During the fourth quarter of 2008, the Company and its investment advisor elected to participate in a settlement offer from UBS for all of the outstanding ARS investments. Under the terms of the settlement offer, the Company through its investment advisor was issued rights by UBS entitling the holder to require UBS to purchase the underlying ARS at par value during the period from June 30, 2010, through July 2, 2012. The rights, valued at $1.2 million at September 27, 2009, also entitle UBS to purchase or sell the ARS at any time from the settlement date, in which case UBS would be required to pay par value for the ARS.
While the Company continues to earn interest on its ARS investments, these investments are not currently trading and therefore do not currently have a readily determinable market value.
The Company used a discounted cash flow model to determine the estimated fair value of its investment in ARS and investments in UBS rights as of September 27, 2009. The assumptions used in preparing the discounted cash flow model include estimates for interest rates, credit quality of the ARS issuer, timing and amount of cash flows, government guarantees related to student loans and the expected holding periods of the ARS. Based on this assessment of fair value, the Company recorded a credit of approximately $0.3 million to other income in the consolidated statement of operations for its investment in ARS in the first nine months of 2009. To determine the fair value of the rights issued by UBS in connection with the settlement, the Company used a discounted cash flow model for the period up to the first date which the Company can exercise the rights. Based on this assessment of fair value, the Company recorded a charge of approximately $0.4 million to other expense in the first nine months of 2009.
12
Cash equivalents consist of instruments with remaining maturities of three months or less at the date of purchase and consist primarily of money market funds, for which the carrying amount is a reasonable estimate of fair value.
The Company used financial instruments to enhance its ability to manage risk, including foreign currency and commodity pricing exposures, which exist as part of its ongoing business operations. The use of derivatives exposes the Company to counterparty credit risk for nonperformance and to market risk related to changes in currency exchange rates and commodity prices. The Company manages its exposure to counterparty credit risk through diversification of counterparties. The Companys counterparties in derivative transactions are substantial commercial banks with significant experience using such derivative instruments. The impact of market risk on the fair value and cash flows of the Companys derivative instruments is monitored and the Company restricts the use of derivative financial instruments to hedging activities. The Company does not enter into contracts for trading purposes nor does the Company enter into any contracts for speculative purposes. The use of derivative instruments is approved by senior management under written guidelines.
+ + + + +
**Set problem:**
Can you pick up the financial filing passage on auction rate securities and derivatives right after its last sentence and keep it going?

**Recorded data:**
+ + + + +
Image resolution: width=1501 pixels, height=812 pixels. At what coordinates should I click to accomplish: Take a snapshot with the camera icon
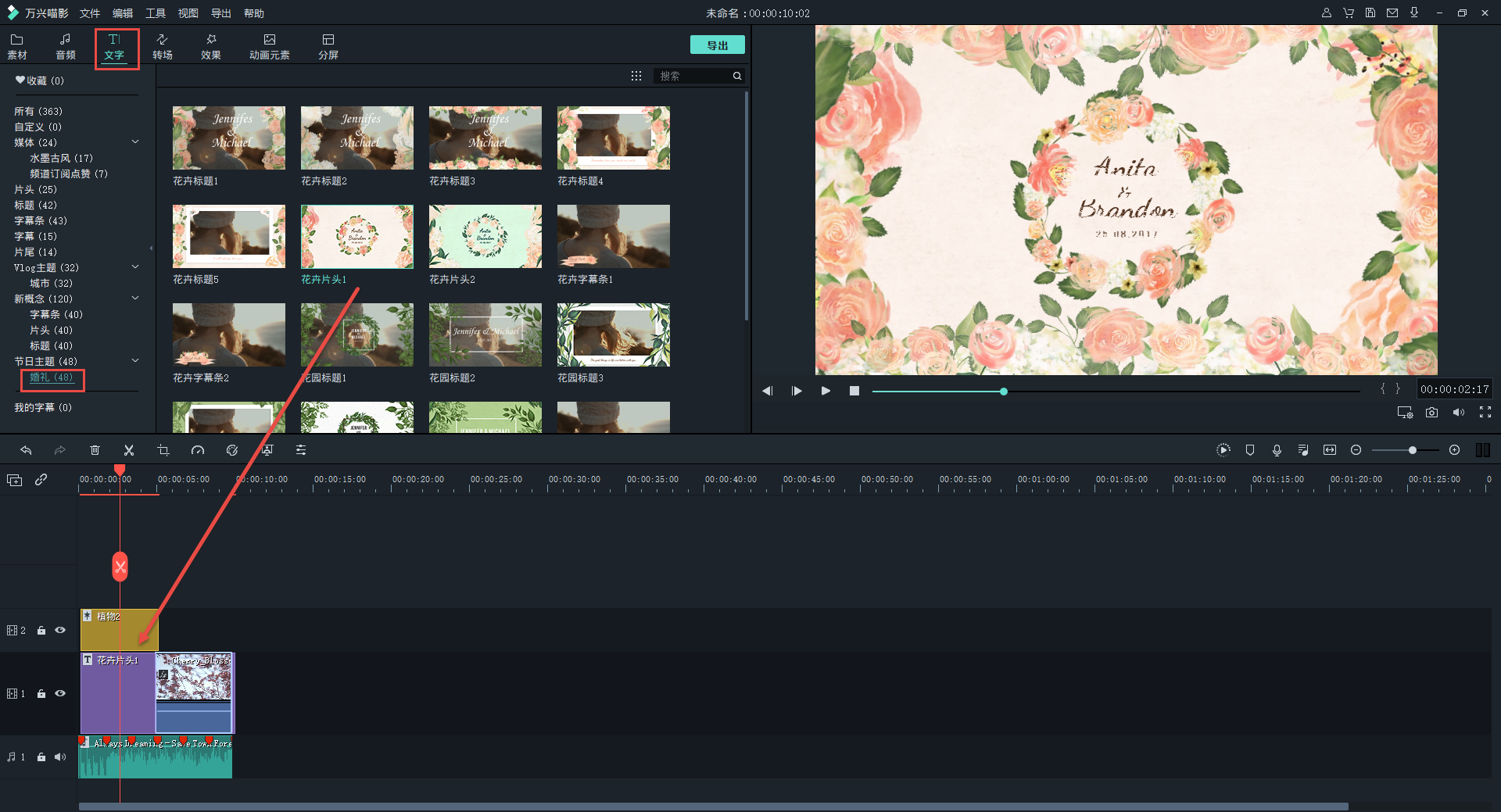point(1431,413)
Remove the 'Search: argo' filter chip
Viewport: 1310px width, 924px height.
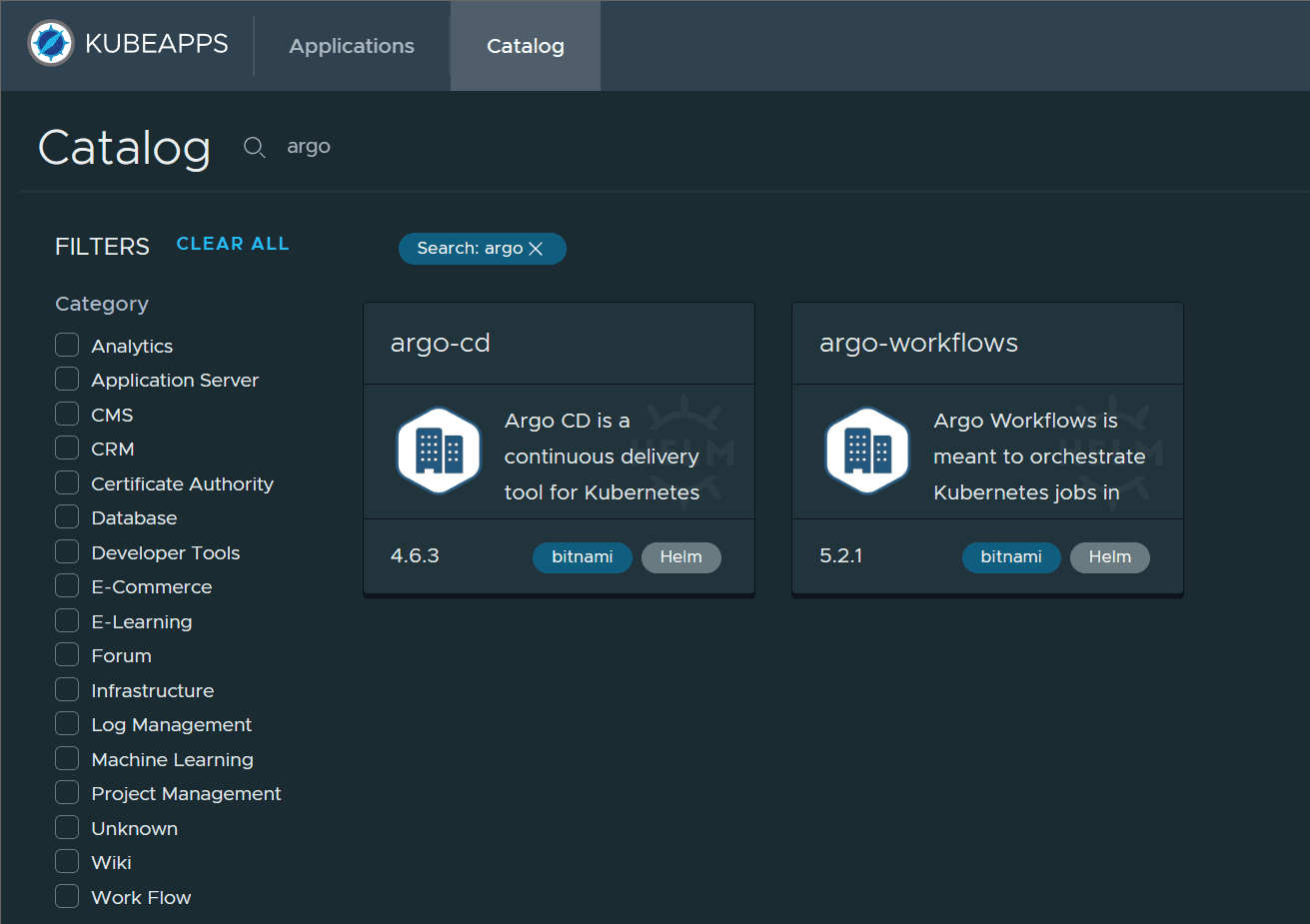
+ + + + +
**Result of this exercise:**
The Company has exposure to a number of foreign currency rates, including the Canadian Dollar, the Euro, the Chinese Yuan and the British Pound. To manage this risk, the Company generally uses a layering methodology whereby at the end of any quarter, the Company has generally entered into forward exchange contracts which hedge approximately 50% of the projected intercompany purchase transactions for the next twelve months. The Company uses this strategy for the purchases between Canada and the U.S., for purchases between the Euro zone and the U.S., and for purchases between the Euro zone and the United Kingdom. The average volume of contracts can vary but generally approximates $10 to $12 million in open contracts at the end of any given quarter. At September 27, 2009, the Company had contracts for notional amounts aggregating approximately $13.0 million to buy various currencies and $4.5 million to sell various currencies. The Company accounts for the forward exchange contracts as an economic hedge. Realized and unrealized gains and losses on the contracts are recognized in other (income) expense in the consolidated statement of operations. These contracts do not subject the Company to significant market risk from exchange movement because they offset gains and losses on the related foreign currency denominated transactions.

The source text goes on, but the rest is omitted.